Intervention de Lilian Thuram

Réunion du jeudi 24 septembre 2020 à 12h00
Mission d'information sur l'émergence et l'évolution des différentes formes de racisme et les réponses à y apporter

Lilian Thuram, président de la Fondation Lilian Thuram, éducation contre le racisme :

Je suis toujours très surpris qu'on parle d'une racisation nouvelle de la société française, car cette racisation est très ancienne. Notre pays a connu un racisme d'État qui a duré des siècles. Qu'est-ce que le code noir ou le code de l'indigénat ? Un cadre légal qui vous octroyait plus ou moins de droits selon votre couleur de peau !

Ce qui est nouveau, c'est le questionnement : peut-on prendre en considération le fait que la société actuelle est issue de cette histoire encore très récente ? Nous n'avons pas conscience de notre propre histoire. Je suis antillais et mon grand-père est né en 1908, soixante ans après l'abolition de l'esclavage. Ma mère est née en 1947, à une époque de ségrégation et d'apartheid. Dire que les couleurs n'ont pas d'importance dans la société française, c'est nier la réalité car, tout comme l'espace public n'est pas vécu de la même façon par un homme ou une femme, il est vécu différemment selon la couleur de la peau. Si vous n'en prenez pas conscience, vous ne pouvez pas comprendre certaines revendications.

Quand des gens plaident pour plus d'égalité, on ne les comprend pas et on les accuse de racisme. Je n'ai pas entendu toutes les personnes que vous avez auditionnées, mais je suis persuadé que certaines ont pu insinuer que la société française va mal « à cause des habitants des quartiers ». Ce n'est pas nouveau ! Dans une société, à chaque fois que des victimes de discrimination demandent plus d'égalité, le premier réflexe est de ne pas les écouter. C'est humain – on ne veut pas changer ses habitudes. Souvent, c'est aussi le réflexe des institutions, qui refusent l'égalité car elle impliquerait un changement de société.

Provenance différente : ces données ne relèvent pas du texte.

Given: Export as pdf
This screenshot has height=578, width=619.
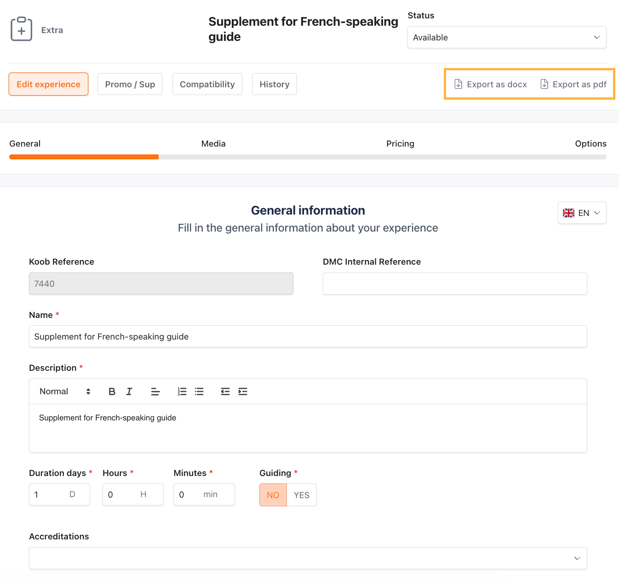Looking at the screenshot, I should click(x=573, y=85).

La société française est racisée et ce n'est pas une nouveauté. Si on vous arrête plus souvent pour vous contrôler, ce n'est pas un hasard. Il y a une raison, un critère précis : celui de la couleur de peau. Les personnes qui en sont victimes savent qu'elles sont vues comme étant d'une autre couleur que la couleur blanche. Si vous n'intégrez pas cela, vous rejetez systématiquement le discours dont nous parlons parce que vous avez l'impression d'être agressé. Il faut peut-être regarder les choses sous un autre angle, reconnaître que, dans notre société, on adresse toujours à certaines personnes le message qu'elles sont illégitimes, qu'elles ne sont pas tout à fait françaises.

Si vous y êtes sensible, vous voulez que cela change. Mais il faut avoir le courage et l'intelligence d'écouter, de ne pas toujours rejeter les choses. Je le répète, le racisme perdure très souvent dans une société par la volonté des institutions qui fabriquent des « nous » et des « eux ».

Vous avez évoqué Neymar. Il est assez incroyable, quand on sait combien de caméras filment un match, qu'on n'ait pour le moment aucune image de ce qui s'est passé. Mais ce cas n'est peut-être pas le plus important. Je vous l'ai dit, souvent, les choses n'avancent pas à cause du manque de bonne volonté des institutions. Avez-vous entendu ce qu'a dit le président de la fédération française de football ? Selon lui, il n'y a pas de racisme dans le football ! Je pensais que vous l'évoqueriez car ce sont les institutions, et non des individus, qui vont changer la donne. Ce sont elles qui peuvent faire de la lutte contre le racisme et de l'égalité une priorité. Elles ont le pouvoir d'éduquer les individus.